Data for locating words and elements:
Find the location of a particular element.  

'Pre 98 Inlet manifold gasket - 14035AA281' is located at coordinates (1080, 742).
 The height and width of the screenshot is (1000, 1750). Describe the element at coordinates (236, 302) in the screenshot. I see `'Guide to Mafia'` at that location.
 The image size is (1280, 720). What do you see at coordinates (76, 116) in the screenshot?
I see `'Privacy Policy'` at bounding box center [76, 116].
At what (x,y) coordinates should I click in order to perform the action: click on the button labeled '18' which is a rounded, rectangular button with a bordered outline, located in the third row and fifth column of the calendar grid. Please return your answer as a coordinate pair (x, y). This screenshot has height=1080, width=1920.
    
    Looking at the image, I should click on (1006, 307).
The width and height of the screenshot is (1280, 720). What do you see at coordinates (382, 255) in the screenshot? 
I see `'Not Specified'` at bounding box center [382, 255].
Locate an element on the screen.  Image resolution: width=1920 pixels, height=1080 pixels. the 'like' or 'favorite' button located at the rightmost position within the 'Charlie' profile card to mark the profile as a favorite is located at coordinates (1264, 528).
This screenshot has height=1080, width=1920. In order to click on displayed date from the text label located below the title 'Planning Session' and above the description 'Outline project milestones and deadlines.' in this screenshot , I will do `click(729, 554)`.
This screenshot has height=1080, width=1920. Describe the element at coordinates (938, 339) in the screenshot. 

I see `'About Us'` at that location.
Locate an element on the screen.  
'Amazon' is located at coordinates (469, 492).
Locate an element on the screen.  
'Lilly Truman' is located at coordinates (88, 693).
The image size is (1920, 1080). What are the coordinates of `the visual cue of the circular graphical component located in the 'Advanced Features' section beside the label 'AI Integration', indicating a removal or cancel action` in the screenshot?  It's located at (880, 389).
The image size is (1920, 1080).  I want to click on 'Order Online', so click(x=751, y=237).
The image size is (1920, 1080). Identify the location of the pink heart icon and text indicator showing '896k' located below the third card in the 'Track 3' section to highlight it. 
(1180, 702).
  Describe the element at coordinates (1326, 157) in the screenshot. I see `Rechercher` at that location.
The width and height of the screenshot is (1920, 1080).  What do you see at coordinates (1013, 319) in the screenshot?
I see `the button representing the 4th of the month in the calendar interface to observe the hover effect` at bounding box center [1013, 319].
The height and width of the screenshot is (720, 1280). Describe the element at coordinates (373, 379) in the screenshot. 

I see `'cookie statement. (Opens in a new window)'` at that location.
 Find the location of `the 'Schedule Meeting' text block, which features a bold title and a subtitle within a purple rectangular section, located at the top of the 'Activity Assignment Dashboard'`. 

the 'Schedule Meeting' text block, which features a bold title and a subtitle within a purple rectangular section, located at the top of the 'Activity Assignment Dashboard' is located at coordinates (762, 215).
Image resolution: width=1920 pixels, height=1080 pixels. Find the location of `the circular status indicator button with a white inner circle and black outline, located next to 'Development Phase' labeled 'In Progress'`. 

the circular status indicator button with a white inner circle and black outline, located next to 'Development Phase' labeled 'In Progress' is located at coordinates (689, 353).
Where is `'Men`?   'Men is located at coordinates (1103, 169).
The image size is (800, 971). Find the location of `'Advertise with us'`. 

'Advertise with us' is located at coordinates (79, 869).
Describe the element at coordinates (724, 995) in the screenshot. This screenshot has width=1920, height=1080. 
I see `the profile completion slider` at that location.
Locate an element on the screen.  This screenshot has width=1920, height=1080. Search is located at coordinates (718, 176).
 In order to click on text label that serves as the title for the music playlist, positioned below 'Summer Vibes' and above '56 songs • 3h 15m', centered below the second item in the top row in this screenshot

• WHAT THE EXERCISE ASKS: Duplicate all of the lines above with no changes.

• COMPLETE OUTPUT:
Find the location of a particular element.  

'Pre 98 Inlet manifold gasket - 14035AA281' is located at coordinates (1080, 742).
 The height and width of the screenshot is (1000, 1750). Describe the element at coordinates (236, 302) in the screenshot. I see `'Guide to Mafia'` at that location.
 The image size is (1280, 720). What do you see at coordinates (76, 116) in the screenshot?
I see `'Privacy Policy'` at bounding box center [76, 116].
At what (x,y) coordinates should I click in order to perform the action: click on the button labeled '18' which is a rounded, rectangular button with a bordered outline, located in the third row and fifth column of the calendar grid. Please return your answer as a coordinate pair (x, y). This screenshot has height=1080, width=1920.
    
    Looking at the image, I should click on (1006, 307).
The width and height of the screenshot is (1280, 720). What do you see at coordinates (382, 255) in the screenshot? 
I see `'Not Specified'` at bounding box center [382, 255].
Locate an element on the screen.  Image resolution: width=1920 pixels, height=1080 pixels. the 'like' or 'favorite' button located at the rightmost position within the 'Charlie' profile card to mark the profile as a favorite is located at coordinates (1264, 528).
This screenshot has height=1080, width=1920. In order to click on displayed date from the text label located below the title 'Planning Session' and above the description 'Outline project milestones and deadlines.' in this screenshot , I will do `click(729, 554)`.
This screenshot has height=1080, width=1920. Describe the element at coordinates (938, 339) in the screenshot. 

I see `'About Us'` at that location.
Locate an element on the screen.  
'Amazon' is located at coordinates (469, 492).
Locate an element on the screen.  
'Lilly Truman' is located at coordinates (88, 693).
The image size is (1920, 1080). What are the coordinates of `the visual cue of the circular graphical component located in the 'Advanced Features' section beside the label 'AI Integration', indicating a removal or cancel action` in the screenshot?  It's located at (880, 389).
The image size is (1920, 1080).  I want to click on 'Order Online', so click(x=751, y=237).
The image size is (1920, 1080). Identify the location of the pink heart icon and text indicator showing '896k' located below the third card in the 'Track 3' section to highlight it. 
(1180, 702).
  Describe the element at coordinates (1326, 157) in the screenshot. I see `Rechercher` at that location.
The width and height of the screenshot is (1920, 1080).  What do you see at coordinates (1013, 319) in the screenshot?
I see `the button representing the 4th of the month in the calendar interface to observe the hover effect` at bounding box center [1013, 319].
The height and width of the screenshot is (720, 1280). Describe the element at coordinates (373, 379) in the screenshot. 

I see `'cookie statement. (Opens in a new window)'` at that location.
 Find the location of `the 'Schedule Meeting' text block, which features a bold title and a subtitle within a purple rectangular section, located at the top of the 'Activity Assignment Dashboard'`. 

the 'Schedule Meeting' text block, which features a bold title and a subtitle within a purple rectangular section, located at the top of the 'Activity Assignment Dashboard' is located at coordinates (762, 215).
Image resolution: width=1920 pixels, height=1080 pixels. Find the location of `the circular status indicator button with a white inner circle and black outline, located next to 'Development Phase' labeled 'In Progress'`. 

the circular status indicator button with a white inner circle and black outline, located next to 'Development Phase' labeled 'In Progress' is located at coordinates (689, 353).
Where is `'Men`?   'Men is located at coordinates (1103, 169).
The image size is (800, 971). Find the location of `'Advertise with us'`. 

'Advertise with us' is located at coordinates (79, 869).
Describe the element at coordinates (724, 995) in the screenshot. This screenshot has width=1920, height=1080. 
I see `the profile completion slider` at that location.
Locate an element on the screen.  This screenshot has width=1920, height=1080. Search is located at coordinates (718, 176).
 In order to click on text label that serves as the title for the music playlist, positioned below 'Summer Vibes' and above '56 songs • 3h 15m', centered below the second item in the top row in this screenshot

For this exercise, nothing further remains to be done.